Written task =>
Retype every one of the records below word for word, leaving out the pictures.

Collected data
.....

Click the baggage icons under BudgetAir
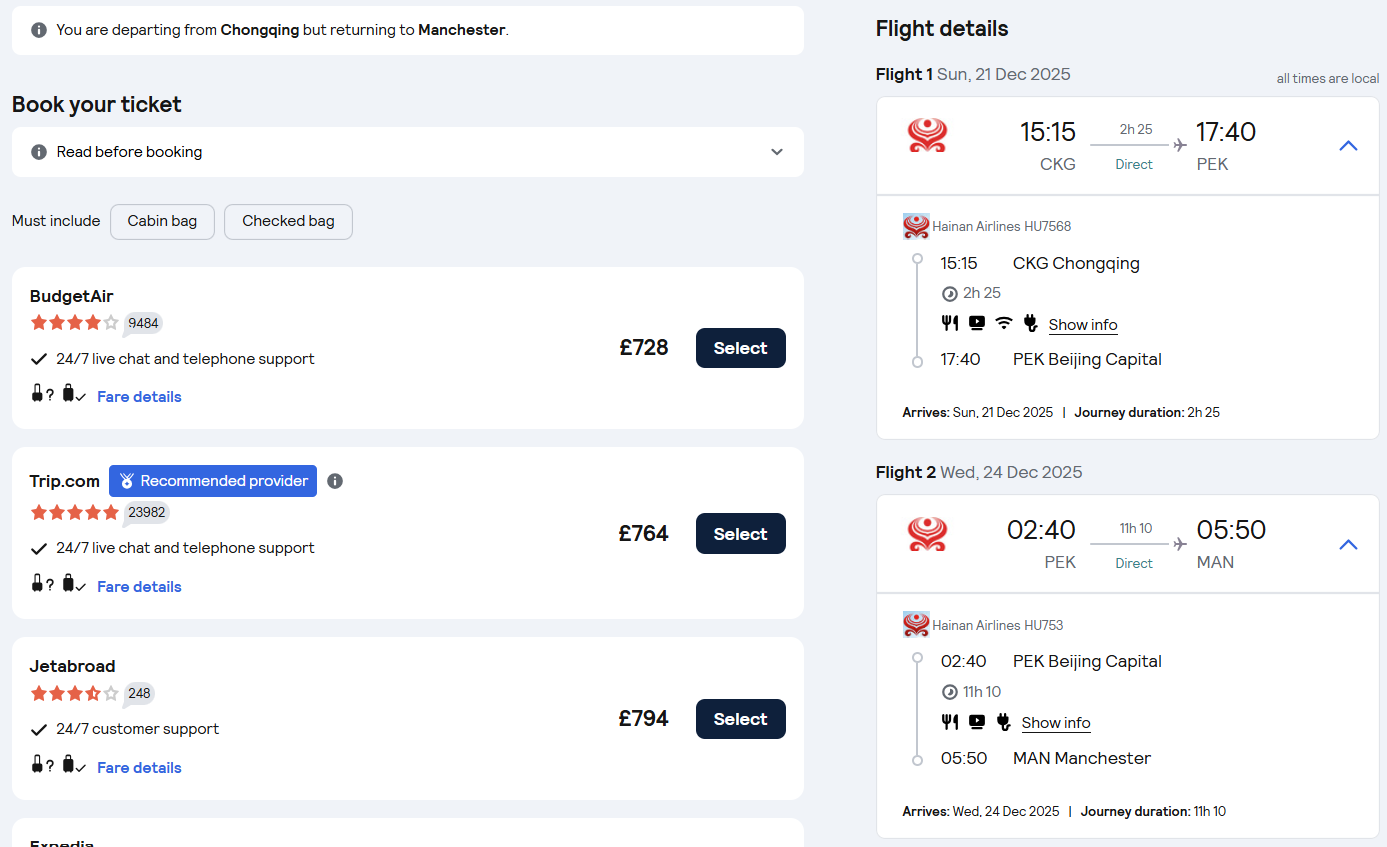click(x=59, y=396)
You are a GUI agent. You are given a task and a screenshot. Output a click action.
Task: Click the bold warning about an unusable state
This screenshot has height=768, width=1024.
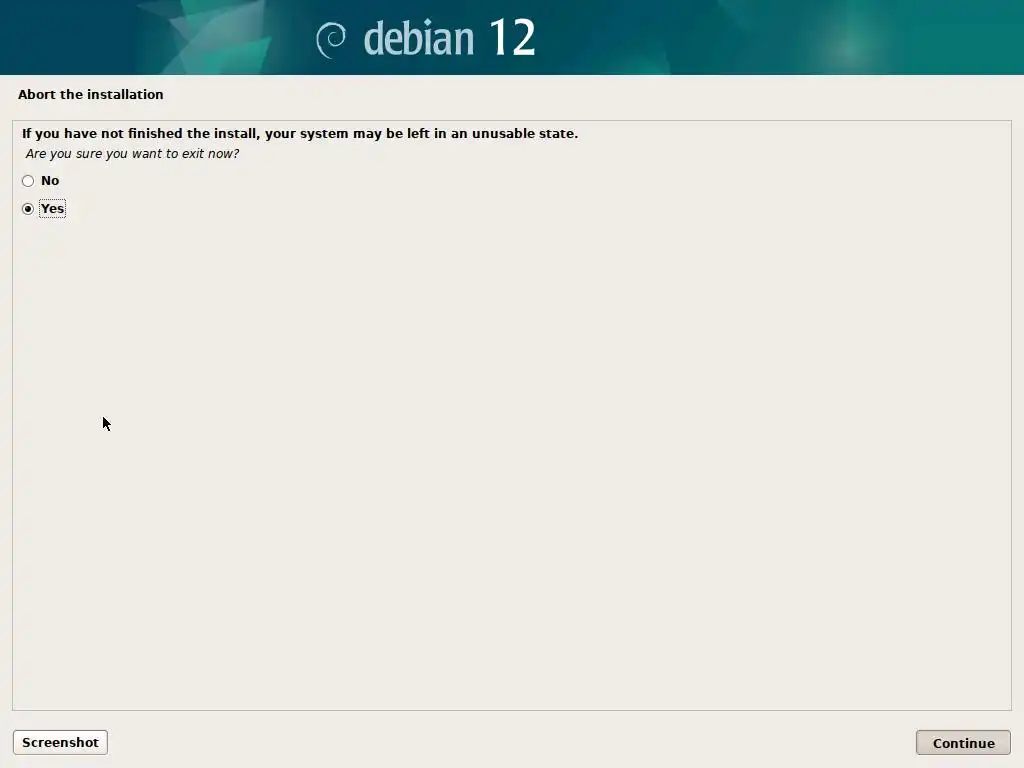pos(300,134)
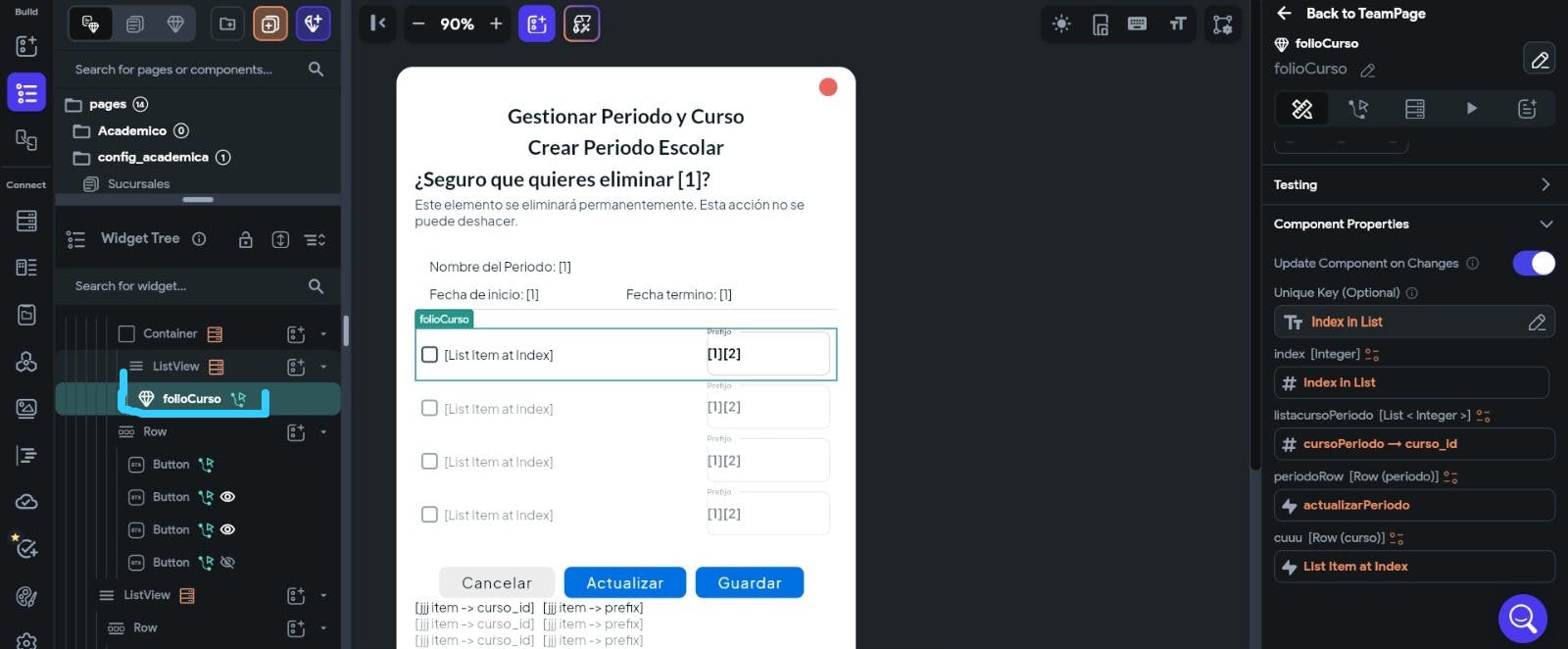Open the Backend Query tab
Viewport: 1568px width, 649px height.
1414,109
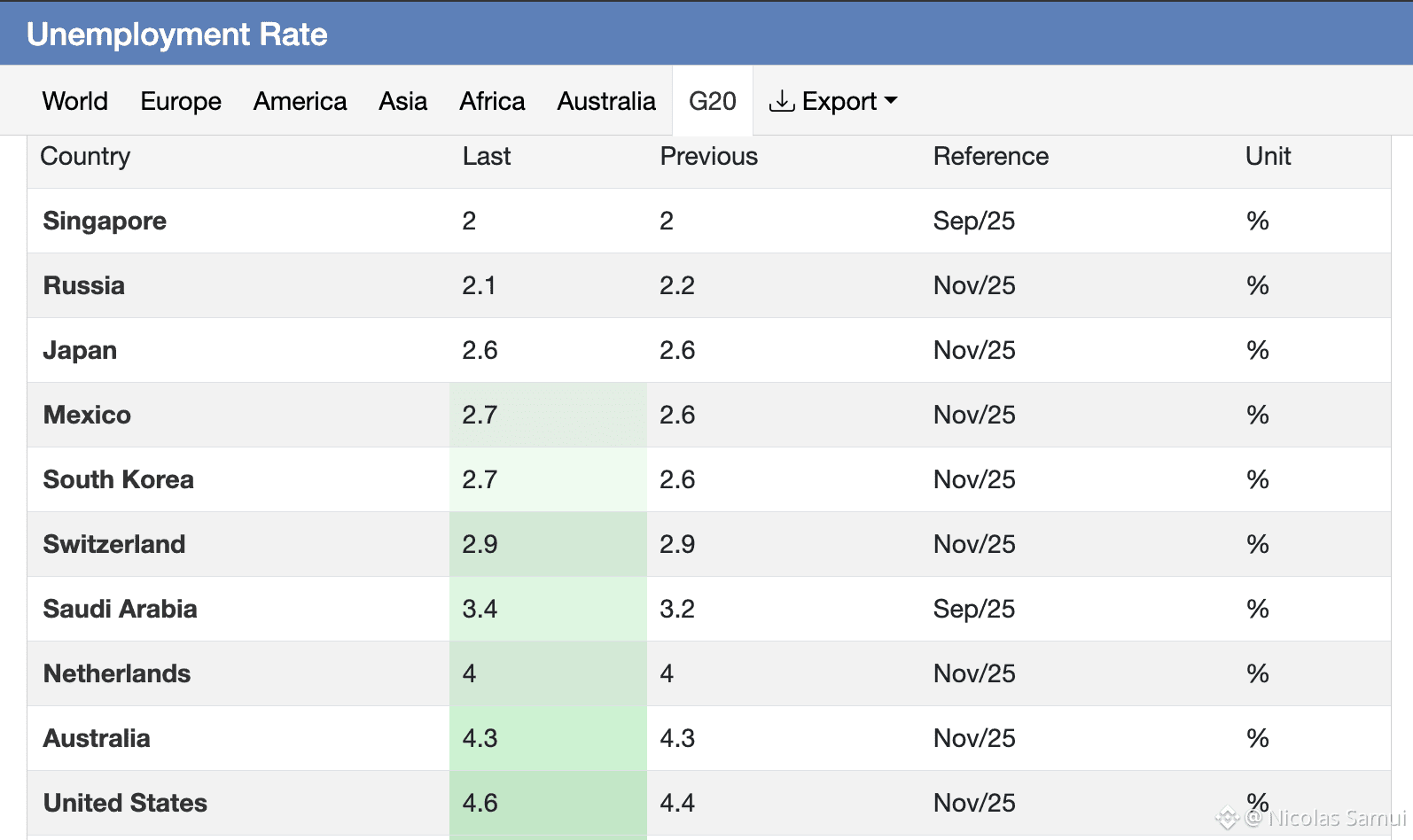Click the active G20 tab
The image size is (1413, 840).
click(x=712, y=101)
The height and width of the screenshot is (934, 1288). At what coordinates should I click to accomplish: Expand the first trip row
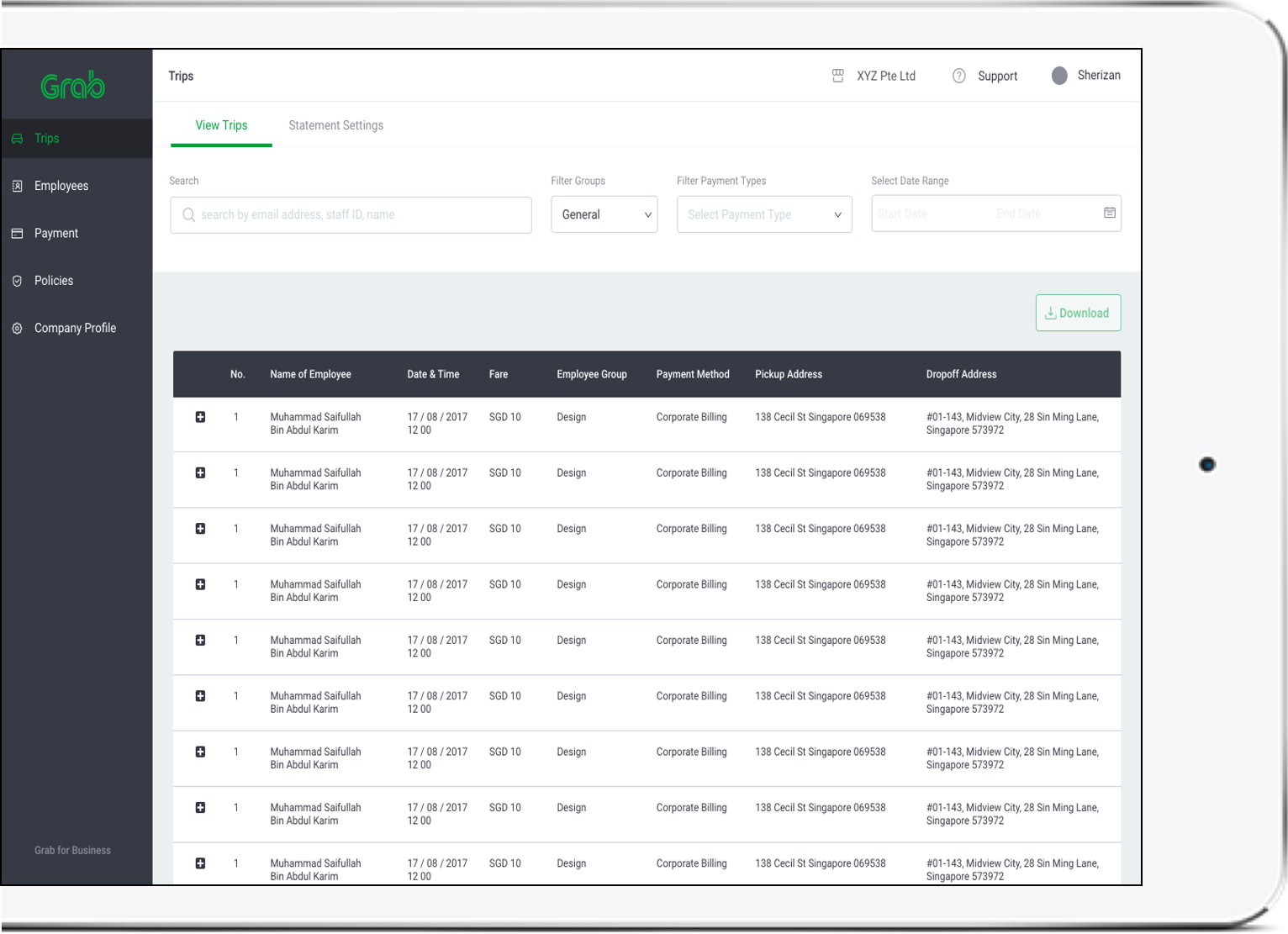pos(200,418)
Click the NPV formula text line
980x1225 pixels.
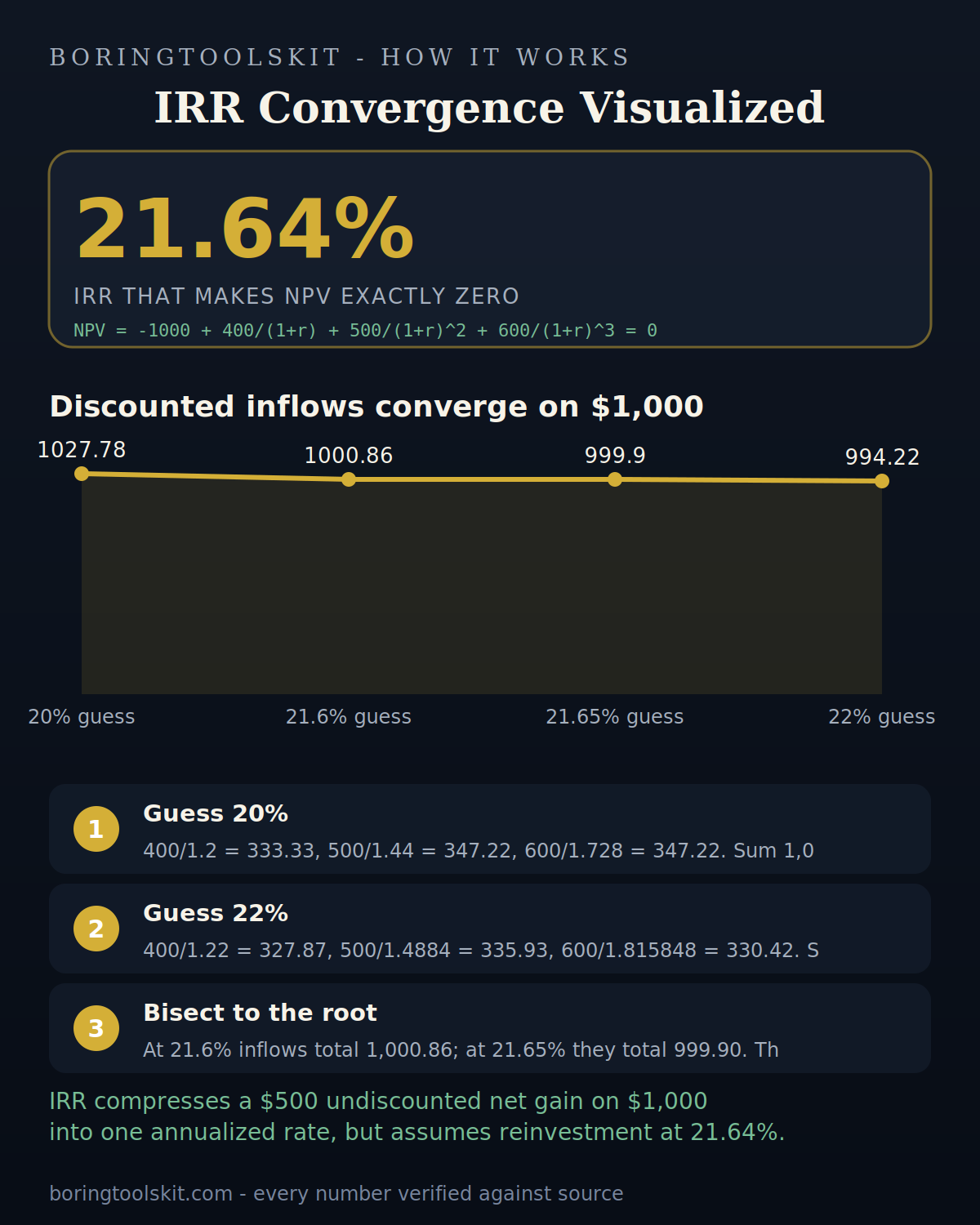[x=365, y=331]
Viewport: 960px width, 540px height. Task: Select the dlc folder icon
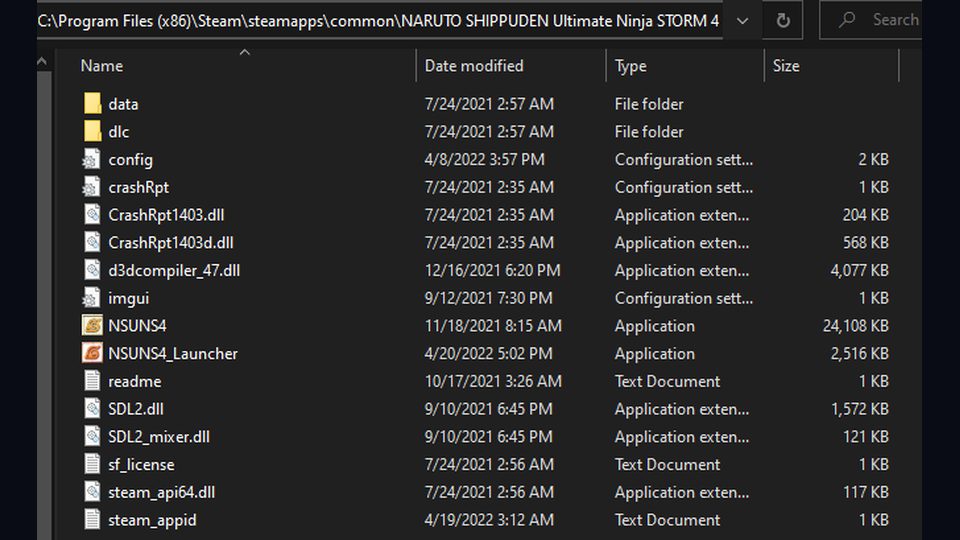coord(92,131)
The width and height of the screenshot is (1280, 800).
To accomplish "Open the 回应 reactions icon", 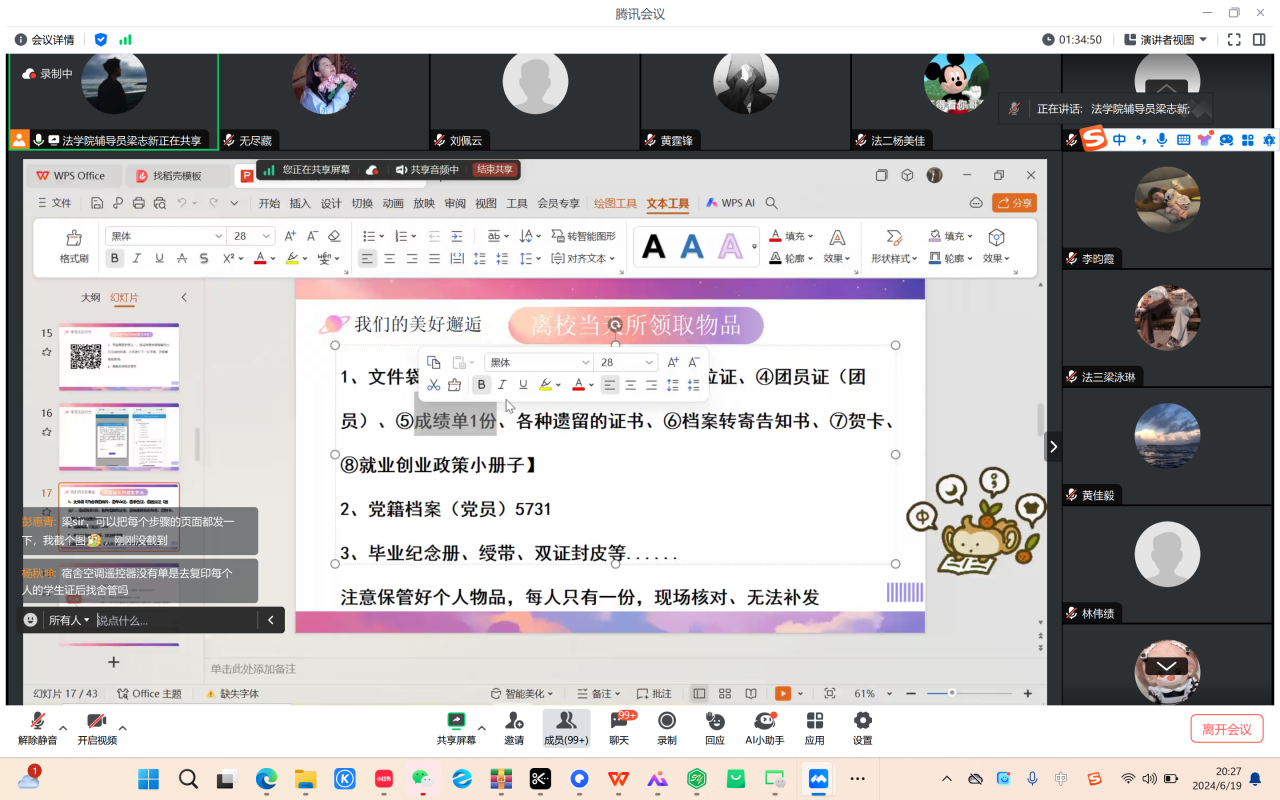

.....

Completed exercise =>
Click the baggage icons under BudgetAir
click(x=59, y=396)
You are a GUI agent. You are given a task and a screenshot. Output a click action.
Task: Click the bold warning about an unusable state
This screenshot has height=768, width=1024.
pos(300,134)
Open the Backend Query tab
Viewport: 1568px width, 649px height.
1414,109
Click the active G20 tab
The image size is (1413, 840).
click(x=712, y=101)
The height and width of the screenshot is (934, 1288). At what coordinates should I click to accomplish: Expand the first trip row
pos(200,418)
Click the NPV formula text line
980x1225 pixels.
[x=365, y=331]
Viewport: 960px width, 540px height. Task: Select the dlc folder icon
coord(92,131)
The width and height of the screenshot is (1280, 800).
To accomplish "Open the 回应 reactions icon", 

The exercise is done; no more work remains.